ナタリー PowerPush - CORNELIUS

もしこの曲をリミックスするなら? 架空のリミックス 会議を実況中継

脱臼したみたいなシンセベースに燃える

──じゃあ次はイギリスのARCHITEQ。生ドラム+ラップトップ+小鳥ファンク(笑)。

ARCHITEQ / Birds of Prey◎ARCHITEQ「Birds Of Prey」
(from the single「Birds of Prey」)

わ、これもカッコいい。この脱臼したみたいなシンセベースは燃えるね。編集意欲をくすぐられる。こういうバンドはいくつか出てきてると思うんだけど、CORNELIUSの海外ツアーのフロントアクトをやってくれたHOLY FUCKなんかにも通じる部分があったりして、ちょっと親近感がある。ただ、この曲のリミックスとなるとね……。(小鳥の鳴き声のサンプルが聴こえて)あ! これは鳥ネタにしようかな(笑)。とにかくいろんな鳥の鳴き声を入れていく「鳥類図鑑リミックス」にしよう(笑)。

──ビートメイキングの部分ではCORNELIUSに通じるところもあるから、そこはあえて素材をもらうこともないと。

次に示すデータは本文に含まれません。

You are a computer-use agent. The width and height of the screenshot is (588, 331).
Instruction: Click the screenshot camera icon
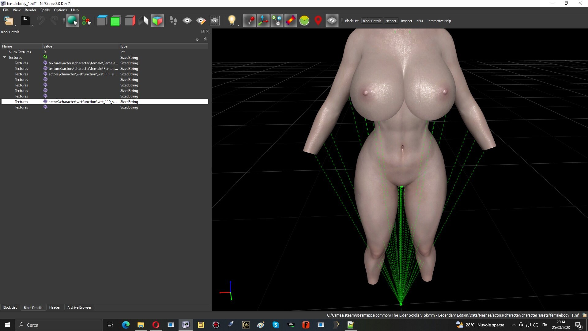[215, 21]
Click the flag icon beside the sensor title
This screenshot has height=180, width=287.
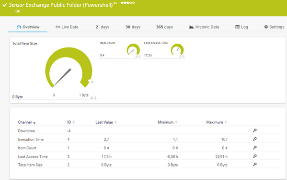tap(115, 3)
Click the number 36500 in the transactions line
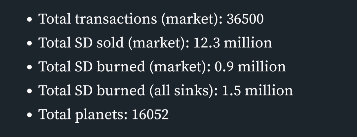Screen dimensions: 357x137 coord(245,19)
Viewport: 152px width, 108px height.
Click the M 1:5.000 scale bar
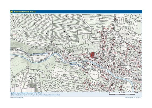[122, 93]
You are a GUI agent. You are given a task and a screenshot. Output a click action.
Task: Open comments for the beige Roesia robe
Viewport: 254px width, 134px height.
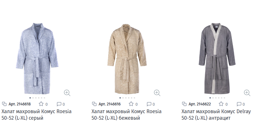coord(149,104)
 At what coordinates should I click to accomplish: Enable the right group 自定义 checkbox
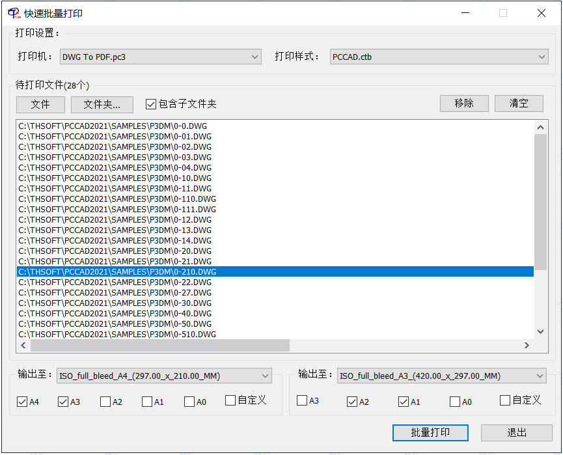505,400
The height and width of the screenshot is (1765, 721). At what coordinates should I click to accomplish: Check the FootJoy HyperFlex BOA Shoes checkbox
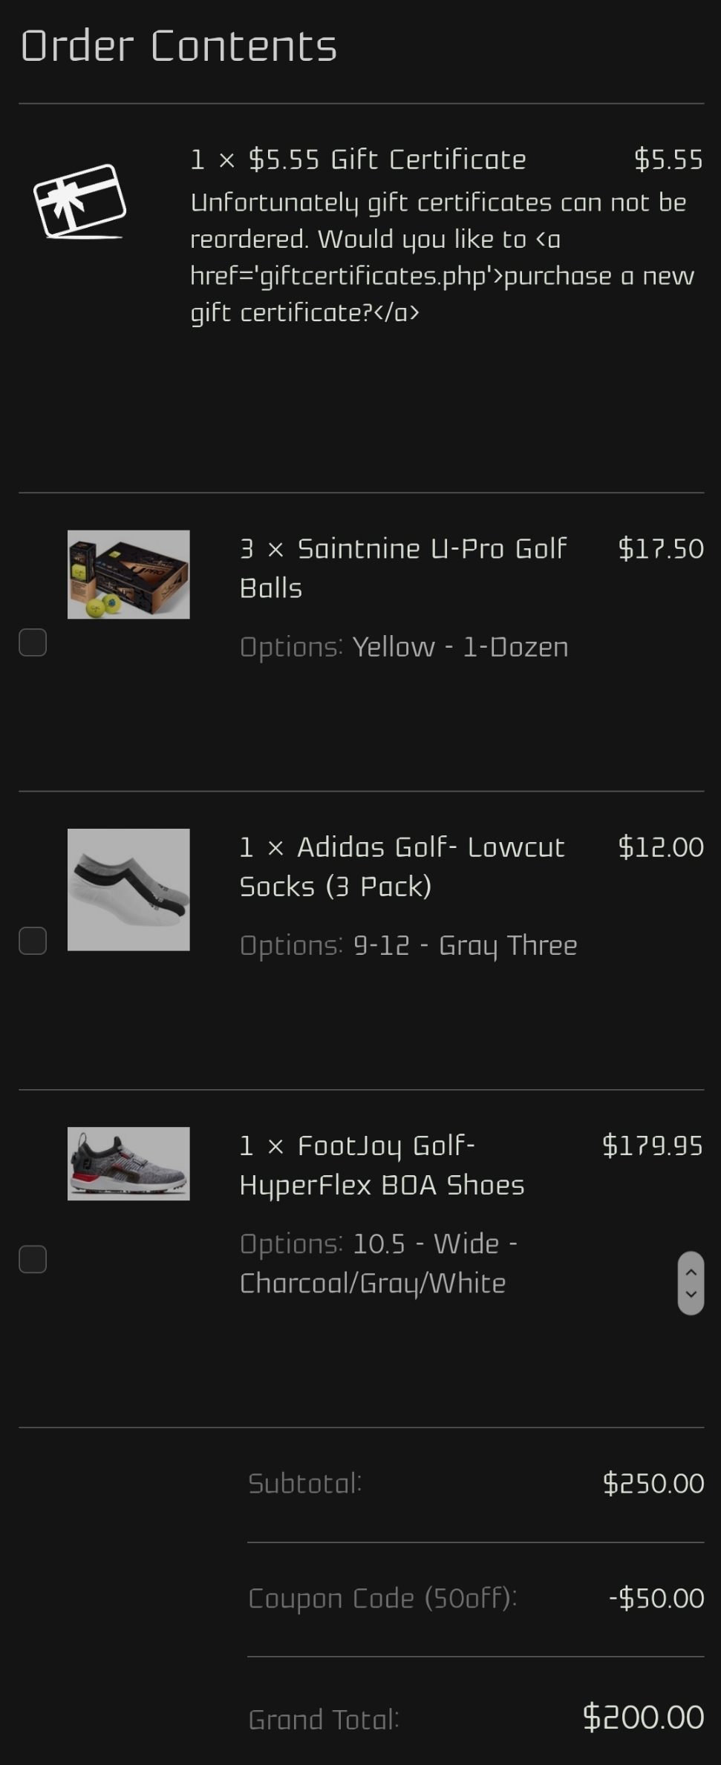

……と思ったんだけど、一応このシンセベースはもらっておきたい。原曲とリンクする要素が鳥だけっていうのも寂しいし、こういう、楽曲の中心がなんだかわからない曲のリミックスっていうのは、とにかく素材の取捨択一が重要なんだよね。お題が完全に消えてしまうと、自分の新曲を作るって作業と変わらないし……(小鳥の鳴き声のサンプルが 聴こえて)ただ、それでもこの曲は鳥かな。この鳥がないと、自分が入る余地っていうのはなかったかも。

必然性があれば「新曲」を「リミックス」と呼んでしまってもいい

──それではさらに余地のないものを。ベルリンのミニマルテクノ、1996年の名曲。基本的には最初から最後までずっとこれ。とにもかくにも色というものがまったくない曲で。

SUBSTANCE / Relish◎SUBSTANCE「Relish」
(from the single「Relish」)

これも好きだけど難しい。ここまで機能的なダンスミュージックのリミックスっていうのはやったことないからなぁ……。

──それがテーマです。ここまで素材がゼロに近いと、まさに新曲の制作と変わらないと思うので、これをネタに、「コンマ何秒のビートに宿るオリジナリティ&著作権とはなんぞや」という話をしたいと思っていて(笑)。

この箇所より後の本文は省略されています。